Sharon Olsen, MS, RN, assistant professor at the Johns Hopkins University School of Nursing (JHUSON), and colleagues have received $185,000 in funding from  Susan G. Komen For The CURE Maryland to develop a new model for coordinated long-term care for breast cancer survivors.  The collaborative initiative, ”A Survivorship Program for Breast Cancer: A Transition for Patients and Providers,” spans the Johns Hopkins University Schools of Nursing and Medicine.

Olsen and her colleagues are working to develop a model that is focused on the patient as a whole person, not just the label of “cancer.” Not only will it implement and assess both a survivorship care plan sensitive to both patient and provider needs and a model for collaborative care across disciplines, but it also will engage in broader education of nurses, doctors, and patients themselves about the process of survivorship. And that is where the JHUSON plays a significant role.

“When treatment for breast cancer ends and survivorship begins, people want to get on with their lives. They want their stamina and good health back as well as their hair,” says Olsen. “Unfortunately, too little is done to help give people the tools they need to move back into a healthy life after they defeat breast cancer or other cancers.” Problems may begin to arise when a survivor graduates from ongoing care by her breast cancer team. Service fragmentation can lead to gaps in care, in part because too few primary care nurses and doctors feel comfortable managing survivor issues from sexuality, dry skin, and bone fragility to “chemo-brain” and heart health risks. 

JHUSON students will have an opportunity to gain the skills and tools needed to help change the care provided to breast cancer survivors. Olsen, one of the school’s leading advocates for students to pursue careers in cancer nursing, is firmly wedded to the proposition that nurses have an important role to play in promoting healthier lives after breast cancer for survivors. But for that, they must be better trained about cancer survivorship. That begins with exposure during nursing school.
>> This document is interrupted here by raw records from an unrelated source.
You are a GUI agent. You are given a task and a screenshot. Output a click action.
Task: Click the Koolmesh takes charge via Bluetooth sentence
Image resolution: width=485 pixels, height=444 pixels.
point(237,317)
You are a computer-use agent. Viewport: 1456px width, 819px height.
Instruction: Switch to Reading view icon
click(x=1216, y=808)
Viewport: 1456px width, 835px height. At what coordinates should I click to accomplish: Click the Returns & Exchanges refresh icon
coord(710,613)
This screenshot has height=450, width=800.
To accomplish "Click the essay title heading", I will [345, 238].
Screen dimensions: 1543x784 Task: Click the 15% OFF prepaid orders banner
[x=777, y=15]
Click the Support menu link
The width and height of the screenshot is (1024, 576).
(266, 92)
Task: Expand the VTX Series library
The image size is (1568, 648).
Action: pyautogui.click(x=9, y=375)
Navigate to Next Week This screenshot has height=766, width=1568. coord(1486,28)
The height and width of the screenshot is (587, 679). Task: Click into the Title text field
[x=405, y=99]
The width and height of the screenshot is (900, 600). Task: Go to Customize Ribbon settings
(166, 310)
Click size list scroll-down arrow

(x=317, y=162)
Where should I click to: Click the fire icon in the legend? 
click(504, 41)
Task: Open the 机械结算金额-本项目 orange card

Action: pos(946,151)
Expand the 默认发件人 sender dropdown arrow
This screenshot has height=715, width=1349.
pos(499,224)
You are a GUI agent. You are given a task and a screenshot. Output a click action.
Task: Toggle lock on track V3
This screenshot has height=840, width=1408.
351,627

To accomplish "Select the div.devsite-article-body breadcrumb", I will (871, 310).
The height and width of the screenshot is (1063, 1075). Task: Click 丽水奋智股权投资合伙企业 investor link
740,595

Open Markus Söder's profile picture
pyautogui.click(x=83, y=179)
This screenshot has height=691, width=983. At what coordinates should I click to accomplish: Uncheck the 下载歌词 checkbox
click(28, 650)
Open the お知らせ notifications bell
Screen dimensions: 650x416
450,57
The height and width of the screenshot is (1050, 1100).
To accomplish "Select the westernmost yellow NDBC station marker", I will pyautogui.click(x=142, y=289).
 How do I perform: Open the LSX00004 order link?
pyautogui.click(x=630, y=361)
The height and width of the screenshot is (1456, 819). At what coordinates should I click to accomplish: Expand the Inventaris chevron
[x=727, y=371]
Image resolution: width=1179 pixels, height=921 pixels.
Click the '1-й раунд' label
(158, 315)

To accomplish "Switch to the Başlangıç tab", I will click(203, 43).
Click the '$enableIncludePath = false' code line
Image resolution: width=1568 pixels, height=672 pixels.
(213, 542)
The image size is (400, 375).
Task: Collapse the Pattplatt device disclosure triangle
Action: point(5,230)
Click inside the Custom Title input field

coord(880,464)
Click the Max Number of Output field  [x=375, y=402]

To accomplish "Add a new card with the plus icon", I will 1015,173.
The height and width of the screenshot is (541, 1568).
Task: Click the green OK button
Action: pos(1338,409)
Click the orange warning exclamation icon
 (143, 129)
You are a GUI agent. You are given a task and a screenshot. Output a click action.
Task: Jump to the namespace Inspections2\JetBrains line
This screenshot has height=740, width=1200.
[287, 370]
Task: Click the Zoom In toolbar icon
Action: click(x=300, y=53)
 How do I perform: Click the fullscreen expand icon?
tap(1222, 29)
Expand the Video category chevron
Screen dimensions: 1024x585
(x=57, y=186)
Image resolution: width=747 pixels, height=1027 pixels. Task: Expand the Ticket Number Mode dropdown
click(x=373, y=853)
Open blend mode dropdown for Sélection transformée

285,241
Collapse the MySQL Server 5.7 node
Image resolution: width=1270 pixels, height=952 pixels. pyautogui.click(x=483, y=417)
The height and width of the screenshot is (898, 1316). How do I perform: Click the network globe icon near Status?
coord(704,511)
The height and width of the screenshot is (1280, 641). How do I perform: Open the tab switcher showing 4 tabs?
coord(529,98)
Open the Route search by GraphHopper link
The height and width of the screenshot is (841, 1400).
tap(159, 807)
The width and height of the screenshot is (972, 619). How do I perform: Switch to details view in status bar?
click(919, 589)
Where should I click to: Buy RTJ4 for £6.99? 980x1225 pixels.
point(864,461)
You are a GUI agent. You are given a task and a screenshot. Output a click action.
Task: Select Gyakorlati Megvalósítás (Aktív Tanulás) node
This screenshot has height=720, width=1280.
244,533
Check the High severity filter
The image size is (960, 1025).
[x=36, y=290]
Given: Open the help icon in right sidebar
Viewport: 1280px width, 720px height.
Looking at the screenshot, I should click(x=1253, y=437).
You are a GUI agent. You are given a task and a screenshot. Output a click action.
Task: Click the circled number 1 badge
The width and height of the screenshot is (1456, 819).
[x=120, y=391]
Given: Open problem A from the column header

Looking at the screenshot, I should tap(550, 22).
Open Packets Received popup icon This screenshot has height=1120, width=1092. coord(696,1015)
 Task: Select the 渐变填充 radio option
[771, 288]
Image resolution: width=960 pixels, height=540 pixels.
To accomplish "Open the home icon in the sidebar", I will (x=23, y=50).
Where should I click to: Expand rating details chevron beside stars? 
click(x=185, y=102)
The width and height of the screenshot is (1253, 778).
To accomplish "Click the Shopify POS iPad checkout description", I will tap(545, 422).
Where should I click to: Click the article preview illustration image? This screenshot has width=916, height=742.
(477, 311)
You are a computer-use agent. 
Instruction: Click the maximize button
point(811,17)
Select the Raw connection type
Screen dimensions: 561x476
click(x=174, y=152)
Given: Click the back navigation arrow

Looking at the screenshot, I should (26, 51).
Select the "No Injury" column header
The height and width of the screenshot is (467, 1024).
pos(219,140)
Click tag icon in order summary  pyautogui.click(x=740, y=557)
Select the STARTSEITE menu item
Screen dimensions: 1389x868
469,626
The Komen award will enable her to expand efforts to integrate breast cancer survivorship education modules into the undergraduate and master’s level nursing programs, initiate new clinical opportunities with expert breast cancer nurses, and to establish an oncology interest group and a luncheon series to promote long-term interest in promoting long-term breast cancer survivorship.

Olsen believes that the success of this project will help JHUSON expand its curriculum and its collaborationsacross the Hopkins system and in the communityto focus on cancer survivorship issues. In turn, increased numbers of nurses will have the tools and knowledge about survivorship to help promote the health and wellbeing of the more than 20 million people of all ages in the U.S. who are cancer survivors.